El anciano Gavrilo trajo vino y así como todo lo íntimo había sido dicho o más bien nada íntimo se había llegado a decir y era evidente que no se iba a decir, Borís propuso enviar a llamar al expulsado Berg, para que compartiera la botella que acababan de traer.
—Bueno, y qué pasa con ese alemán —dijo Nikolai con un gesto de desprecio, antes de que volviera Berg—. ¿Sigue con la misma porquería, siempre con sus cuentecitas?
—No —intercedió Borís—, es un hombre excelente, honrado y pacífico.
De nuevo a Rostov le sorprendió no una casual, sino una esencial diferencia en las miradas con su amigo.
—No, para mí será mejor no ser tan honrado y pulcro y ser un hombre vivo y no un blandengue como ese alemán.
—Es un hombre muy, muy bueno, honrado y amable —dijo Borís.
Rostov miró fijamente a los ojos de Borís y suspiró como si se despidiera para siempre de la pasada amistad y de la sencilla relación con su compañero de la infancia. «Somos completos extraños», pensó Rostov.
Berg regresó y ante la botella de vino la conversación entre los tres oficiales se animó. Los miembros de la guardia le hablaron a Rostov acerca de sus marchas, de cómo les habían agasajado en Rusia, en Polonia y en el extranjero, le narraron las palabras y los actos del Gran Príncipe, anécdotas sobre su bondad y su irascibilidad. Berg, como de costumbre, callaba cuando el tema no trataba de su persona, pero a propósito de las anécdotas sobre la irascibilidad del Gran Príncipe, narró con gusto cómo en Galitzia pudo hablar con el Gran Príncipe que pasaba revista al regimiento y se enfadó porque no marcaban bien el paso.

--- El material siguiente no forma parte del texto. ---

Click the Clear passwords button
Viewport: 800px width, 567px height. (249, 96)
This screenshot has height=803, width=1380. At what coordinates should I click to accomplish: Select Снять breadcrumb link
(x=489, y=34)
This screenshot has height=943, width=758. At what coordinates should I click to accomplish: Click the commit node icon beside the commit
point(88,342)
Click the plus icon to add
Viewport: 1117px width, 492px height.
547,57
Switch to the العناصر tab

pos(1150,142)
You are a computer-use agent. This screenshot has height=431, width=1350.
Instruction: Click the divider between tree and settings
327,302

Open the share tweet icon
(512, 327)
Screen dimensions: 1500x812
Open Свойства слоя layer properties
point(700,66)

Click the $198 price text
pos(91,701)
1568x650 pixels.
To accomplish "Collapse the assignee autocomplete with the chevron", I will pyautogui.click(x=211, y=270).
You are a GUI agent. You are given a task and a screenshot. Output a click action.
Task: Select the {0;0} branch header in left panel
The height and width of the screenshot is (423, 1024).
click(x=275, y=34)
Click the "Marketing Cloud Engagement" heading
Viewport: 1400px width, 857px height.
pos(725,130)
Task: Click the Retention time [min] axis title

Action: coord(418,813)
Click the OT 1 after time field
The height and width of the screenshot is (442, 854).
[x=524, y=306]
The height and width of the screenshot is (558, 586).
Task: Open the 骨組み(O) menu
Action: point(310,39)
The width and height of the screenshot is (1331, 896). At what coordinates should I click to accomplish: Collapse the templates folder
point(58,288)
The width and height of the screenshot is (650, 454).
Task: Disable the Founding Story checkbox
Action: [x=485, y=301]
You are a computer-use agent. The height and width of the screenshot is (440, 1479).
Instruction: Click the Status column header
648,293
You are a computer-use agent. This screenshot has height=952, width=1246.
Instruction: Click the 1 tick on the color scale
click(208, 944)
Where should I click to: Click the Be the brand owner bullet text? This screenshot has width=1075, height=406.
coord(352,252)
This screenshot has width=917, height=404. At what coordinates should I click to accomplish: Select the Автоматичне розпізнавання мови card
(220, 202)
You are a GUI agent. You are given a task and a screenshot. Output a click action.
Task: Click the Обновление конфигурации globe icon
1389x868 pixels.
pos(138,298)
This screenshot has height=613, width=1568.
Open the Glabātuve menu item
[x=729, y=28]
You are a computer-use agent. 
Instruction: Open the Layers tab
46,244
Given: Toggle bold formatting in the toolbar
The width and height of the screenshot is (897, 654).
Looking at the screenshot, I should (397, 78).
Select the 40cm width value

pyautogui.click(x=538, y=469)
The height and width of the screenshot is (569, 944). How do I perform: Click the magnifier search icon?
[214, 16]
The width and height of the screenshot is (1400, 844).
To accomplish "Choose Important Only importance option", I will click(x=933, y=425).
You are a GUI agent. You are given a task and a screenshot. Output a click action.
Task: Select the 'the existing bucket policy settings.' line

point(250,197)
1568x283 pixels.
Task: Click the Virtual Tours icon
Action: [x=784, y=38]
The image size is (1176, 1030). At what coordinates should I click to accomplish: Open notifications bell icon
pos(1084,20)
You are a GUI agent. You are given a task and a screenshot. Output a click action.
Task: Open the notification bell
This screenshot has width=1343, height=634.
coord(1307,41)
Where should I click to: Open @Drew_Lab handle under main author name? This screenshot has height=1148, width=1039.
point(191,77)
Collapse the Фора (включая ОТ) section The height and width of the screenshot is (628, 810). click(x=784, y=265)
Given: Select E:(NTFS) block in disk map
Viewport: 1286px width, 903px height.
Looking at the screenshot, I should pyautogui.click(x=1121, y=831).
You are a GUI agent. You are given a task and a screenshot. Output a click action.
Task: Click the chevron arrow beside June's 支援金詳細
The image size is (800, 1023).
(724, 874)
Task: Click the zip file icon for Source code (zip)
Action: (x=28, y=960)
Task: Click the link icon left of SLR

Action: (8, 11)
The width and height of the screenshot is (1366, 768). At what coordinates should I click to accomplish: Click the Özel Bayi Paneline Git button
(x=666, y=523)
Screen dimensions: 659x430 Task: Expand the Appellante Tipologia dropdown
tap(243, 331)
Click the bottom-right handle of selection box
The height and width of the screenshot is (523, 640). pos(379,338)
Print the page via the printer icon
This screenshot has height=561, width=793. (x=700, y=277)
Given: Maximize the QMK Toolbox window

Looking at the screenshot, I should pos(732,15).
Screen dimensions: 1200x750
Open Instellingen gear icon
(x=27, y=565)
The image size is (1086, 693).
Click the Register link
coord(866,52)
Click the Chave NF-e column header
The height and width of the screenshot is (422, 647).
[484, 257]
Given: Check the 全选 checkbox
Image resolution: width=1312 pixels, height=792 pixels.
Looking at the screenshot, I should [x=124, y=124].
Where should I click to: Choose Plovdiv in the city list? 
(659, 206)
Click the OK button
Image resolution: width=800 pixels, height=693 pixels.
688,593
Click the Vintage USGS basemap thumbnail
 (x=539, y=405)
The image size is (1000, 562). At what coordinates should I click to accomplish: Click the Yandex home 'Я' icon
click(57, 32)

Henchido de satisfacción y apenas conteniendo una amplia sonrisa, contó cómo el Gran Príncipe, encolerizado, se había acercado a él y gritado: «¡Arnauti!» («arnauti» era la expresión favorita del tsesarévich cuando estaba enfadado) y Berg, repitiendo esta expresión, se henchía visiblemente de felicidad.
—«Arnauti, arnauti», gritaba el Gran Príncipe y pidió ver al jefe de la compañía. «¿Dónde esta ese bestia, el jefe de la compañía?» —repetía Berg con placer estas palabras del Gran Príncipe—. Yo salí más muerto que vivo —dijo Berg—, y él ya me reñía, me reñía y me reñía y «arnauti» y «demonios» y «a Siberia» —decía Berg, con voz aguda y sonriendo astutamente—. Y yo callaba. «Bueno, ¿y tú qué eres, mudo? Y de pronto gritó: «Arnauti». Yo seguía callado, ¿qué tenía que temer? Al día siguiente en la orden del día no se contaba nada; ¡eso es lo que significa no perder la cabeza! Así es, conde —dijo Berg, expulsando sus perfectos anillitos.